LINCOLN — Nebraskans could be heading to the polls in 2016 a month earlier than usual for the primary election.
Some state lawmakers and leaders of both major political parties have begun talking about the possibility of moving up the primary for the next presidential election year.
State Sen. John Murante of Gretna is promoting the idea because, he said, an earlier primary could attract more attention from presidential candidates.
Nebraska's current primary — scheduled for the first Tuesday after the second Monday in May — is one of the latest in the presidential race.
“By the time Nebraska rolls around, the race for president is almost always over,” Murante said. “We are at the end of the process. Therefore, we are irrelevant.”
He wants to move the primary to the first Tuesday after the second Monday in April — which would put Nebraska closer to the middle of the presidential race.
Murante said he is finding many people warm to the idea.
“The more we talk about it, the more steam it is picking up,” he said.
Murante, a Republican, said there is interest from both Republicans and Democrats. Support from both parties would be needed to change the state law setting the primary date.
Vince Powers, chairman of the Nebraska Democratic Party, said he has long favored the move.
He proposed the same idea in 2007 to increase Nebraska's relevance in the presidential race but was met with resistance from Republicans. Unable to change the primary date, the Democrats instead switched to a caucus system for choosing delegates to the national party convention.
Nebraska Democrats plan caucuses again in 2016, but Powers said he would still like to see an earlier primary date.
“We think Nebraska should be relevant,” he said. “I've always felt that Nebraskans have the most common sense in the country, and our voice should be heard.”
J.L. Spray, chairman of the Nebraska Republican Party, said an earlier primary would give the state more voice as well as help the state parties meet deadlines set by their national parties.
The national GOP convention in 2016 will probably be held in late June. That means Nebraska Republicans could face a real time crunch trying to choose delegates with a May primary.
A bill worked out by the two parties and introduced by Murante would give the parties more flexibility in how and when they chose delegates.
But Legislative Bill 1048 would also require that 80 percent of delegates be committed to a presidential candidate based on the primary election or caucus results. The parties would determine how the other slots were filled.
Current law has no requirement for delegates to abide by primary or caucus results.
Not everyone is on board with the idea of moving Nebraska's primary, though. Secretary of State John Gale, the state's top election official and a Republican, was noncommittal.
“There is too much up in the air between the national political parties and their game plans to know yet whether there is a need to change our Nebraska primary,” he said. “However, as the primary election date is set in state statute, it can certainly be changed by the Legislature.”
Gale noted that the move would involve more than just changing the election date.
Lawmakers would also have to move up other steps in the election process, such as the deadlines for candidates to file for office and for election officials to certify ballots.

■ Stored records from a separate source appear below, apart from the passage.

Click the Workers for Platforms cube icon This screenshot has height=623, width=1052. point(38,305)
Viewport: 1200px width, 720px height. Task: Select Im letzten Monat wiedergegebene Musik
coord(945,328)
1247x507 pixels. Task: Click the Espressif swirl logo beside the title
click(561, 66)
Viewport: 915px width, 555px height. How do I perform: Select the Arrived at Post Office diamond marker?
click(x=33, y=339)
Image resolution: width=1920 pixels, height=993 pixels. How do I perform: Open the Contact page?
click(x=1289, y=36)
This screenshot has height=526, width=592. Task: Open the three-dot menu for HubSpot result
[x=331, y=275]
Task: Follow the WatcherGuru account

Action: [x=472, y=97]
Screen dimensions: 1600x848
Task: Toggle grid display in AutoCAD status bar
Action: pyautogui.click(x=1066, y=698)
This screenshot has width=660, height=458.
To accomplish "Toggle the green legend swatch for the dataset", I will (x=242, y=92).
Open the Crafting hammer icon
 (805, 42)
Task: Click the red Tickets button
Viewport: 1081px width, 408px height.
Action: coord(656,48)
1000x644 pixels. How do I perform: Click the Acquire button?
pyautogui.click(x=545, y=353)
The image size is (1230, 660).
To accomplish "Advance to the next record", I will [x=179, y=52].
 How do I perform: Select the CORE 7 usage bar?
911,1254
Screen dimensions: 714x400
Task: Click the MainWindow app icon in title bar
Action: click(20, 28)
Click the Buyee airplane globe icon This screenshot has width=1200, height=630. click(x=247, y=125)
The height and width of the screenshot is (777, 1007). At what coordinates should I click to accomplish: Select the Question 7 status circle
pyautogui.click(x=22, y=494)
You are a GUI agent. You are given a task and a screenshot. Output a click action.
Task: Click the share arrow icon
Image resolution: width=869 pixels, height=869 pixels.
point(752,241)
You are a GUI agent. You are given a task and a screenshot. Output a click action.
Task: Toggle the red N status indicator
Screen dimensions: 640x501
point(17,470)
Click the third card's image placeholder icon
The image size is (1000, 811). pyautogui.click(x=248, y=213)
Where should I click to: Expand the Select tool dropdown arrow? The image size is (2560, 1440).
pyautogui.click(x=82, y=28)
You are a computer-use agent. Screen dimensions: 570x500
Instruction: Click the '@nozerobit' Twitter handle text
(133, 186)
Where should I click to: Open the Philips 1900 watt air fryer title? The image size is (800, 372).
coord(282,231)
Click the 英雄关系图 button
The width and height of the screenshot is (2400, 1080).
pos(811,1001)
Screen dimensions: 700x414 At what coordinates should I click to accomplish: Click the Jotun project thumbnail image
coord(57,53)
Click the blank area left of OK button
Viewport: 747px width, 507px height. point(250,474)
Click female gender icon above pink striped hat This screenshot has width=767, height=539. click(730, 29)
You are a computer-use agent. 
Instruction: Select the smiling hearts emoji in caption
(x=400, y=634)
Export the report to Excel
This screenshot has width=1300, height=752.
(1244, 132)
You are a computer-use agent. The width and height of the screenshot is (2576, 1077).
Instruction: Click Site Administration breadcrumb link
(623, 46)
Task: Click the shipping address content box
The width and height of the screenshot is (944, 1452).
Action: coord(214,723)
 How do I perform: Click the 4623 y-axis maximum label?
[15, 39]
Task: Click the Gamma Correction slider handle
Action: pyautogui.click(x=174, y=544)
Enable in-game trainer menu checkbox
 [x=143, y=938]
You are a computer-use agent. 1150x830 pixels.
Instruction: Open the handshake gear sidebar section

Sen. Bill Avery of Lincoln, a Democrat and chairman of the Government, Military and Veterans Affairs Committee, was skeptical whether there was enough interest in the idea among legislators.
Vic Covalt, a former Nebraska Democratic Party chairman, said an earlier primary election would create too many problems for state and local races.
“Our entire electoral system is based on a May primary and a November general election,” he said. “Moving the primary isn't the answer. It just disrupts too much stuff.”
That disruption could be avoided by having a separate presidential primary, as is done in some states.
But Murante, Powers and others ruled out that possibility, saying two primary elections would be cost-prohibitive and most likely would reduce voter turnout.
Omaha Sens. Scott Lautenbaugh, a Republican, and Heath Mello, a Democrat, both said candidates and voters could adjust to an April primary as long as other deadlines were moved up.
“I don't see it as a major deterrent for people wanting to run for office,” Mello said.
State senators running for re-election would face the biggest difficulties because an April primary date would fall near the end of the legislative session.
The proposed change would put the 2016 primary on April 12. In 2018, it would be on April 10.
Legislative sessions in election years last 60 legislative days and typically wrap up in mid-April. The session this year is slated to end April 17.
But Mello said future legislative speakers could work around the primary when setting the schedule. Murante said he has not heard much concern from fellow lawmakers.
Although there is no legislative bill to change the primary, Murante said supporters are looking at offering the idea as an amendment to LB 1048.
He expects that a public hearing would be held on the amendment because it would be a significant change in the bill.